Cette marque a donc pour but de réduire et d’enrôler tout ce que contient « notre territoire » au service d'une seule chose : sa valorisation économique. C'est à dire qu'il n'y a plus les travailleurs du tourisme et les autres : nous sommes tous contraints, que nous le voulions ou non, de contribuer à la production et à la promotion du tourisme. Nous devenons les agents de l'industrie touristique : des « ambassadeurs ». Tout doit être vendu ! Que ce soit la découverte des sentiers en montagne, celle de l’histoire et du patrimoine de l’Isère, ou de nos prétendues manières de vivre !

Ainsi, il faut « attirer des clients payants en les persuadant que la destination et les services existants, les attractions et les bénéfices correspondent exactement à ce qu'ils désirent et préfèrent, mieux que toute alternative. »2.

Cette idéologie hégémonique fait de nous des pantins, de vulgaires acheteurs-électeurs dans un supermarché à ciel ouvert dont nous sommes les magasiniers.

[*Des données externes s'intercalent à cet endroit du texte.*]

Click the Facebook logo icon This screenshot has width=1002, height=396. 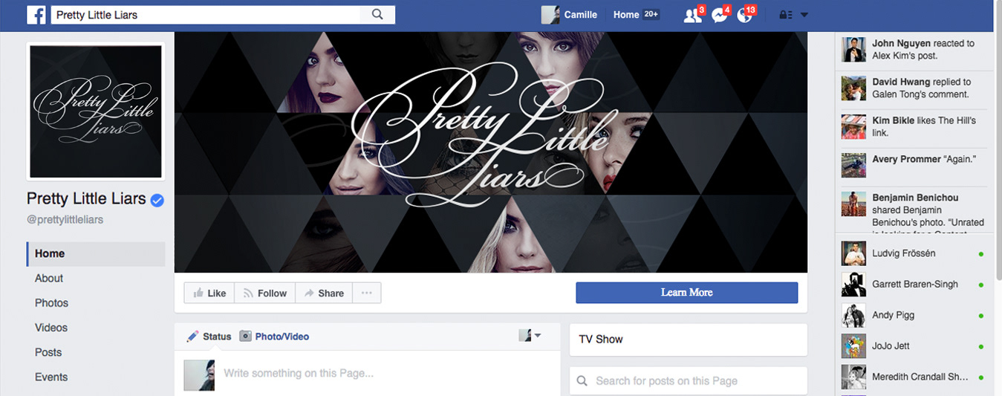point(36,15)
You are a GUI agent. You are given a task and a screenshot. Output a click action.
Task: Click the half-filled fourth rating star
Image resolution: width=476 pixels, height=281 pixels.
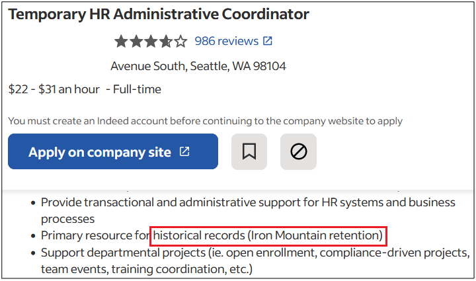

Une mythologie de l'« Isérois » est inventée par Alpes Is(h)ere . Celui-ci serait naturellement endurant grâce aux montagnes et innovant depuis toujours (hydroélectricité et nanotechnologies obligent). Aussi, les promoteurs d'Alpes is(h)ere n'ont cure de dire des absurdités pourvu qu'ils puissent montrer que « c’est ici, en Isère, que se situe le meilleur des Alpes. » La défense de « l'identité territoriale » – par ailleurs largement bafouée par les impératifs industriels mondialisés dont dépend la marque – est en soi très contestable.

Ce sont les politiques qui décident – encore – de nous imposer une « identité » !

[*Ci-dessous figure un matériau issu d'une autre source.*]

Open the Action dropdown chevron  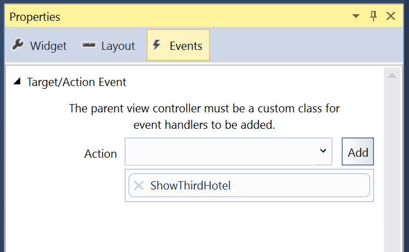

N'en déplaise aux marketeurs : il n'y a pas d'identité iséroise ! S'il y en avait une elle serait de toute façon détruite par la déferlante de touristes qui se prépare.

Quête identitaire, promotion des « traditions » et valorisation des sciences & technologies sont un modernisme réactionnaire, une alliance d’utilité marchande et politique finalement conservatrice.

Jusqu’où sommes-nous prêts à nous soumettre ? Jusqu’à quel degré d'appauvrissement de l'esprit ? Le sens commun appellerait à contester cette marque et son monde pour recouvrer notre liberté d’abord volée par le travail puis par des loisirs prescrits et dirigés ! Le tourisme n'est qu'une forme de distraction dans une société où la reconnaissance sociale passe par l'aliénation au travail.

L'anglicisme du nom (is(h)ere) est là pour attirer les touristes à l’échelle internationale. Mais comment ceux-ci vont-ils venir ? En avion évidemment, puis par des voies rapides : écologiquement vertueuses en tous points, cela s'entend.

Étonnamment, le tourisme apparaît comme un nouvel eldorado pouvant allier « économie » et « écologie ». C'est pourtant occulter des aspects moins reluisants de celui-ci. Le tourisme a besoin de travailleurs précaires, souvent des jeunes ou des femmes, pour perdurer. Le tourisme détruit l'environnement par l'imposition d'infrastructures qui lui sont dédiées (projet de Center Parcs à Roybon, stations de ski...) en alimentant le fantasme d'une nature vierge que ces infrastructures détruisent.

Enfin, cette propagande pro-loisirs marchands est une anti-culture qui fabrique industriellement des désirs standardisés et appauvris. Le tout pour créer et formater une masse de consommateurs et la domestiquer. C'est décider – dans un mépris profond – pour les personnes ce qu’elles devraient faire de leur temps, ce qu'elles devraient visiter, ce qui devrait les divertir (c'est à dire les détourner de leurs préoccupations).

À l'usure, ces publicités nous font croire avec certitude qu'il n'y a pas d'autre monde possible, ni même souhaitable, en-dehors de l'utopie marchande.

L’Office de l’antitourisme, le 14 juin 2019

 

 

 Nous contacter: anti-tourisme@riseup.net

 

1. Selon le site internet Alpes is(h)ere

2. D'après OMT/IUOOT, Productivité et efficacité à terme des campagnes de promotion touristique, Genève, n.d.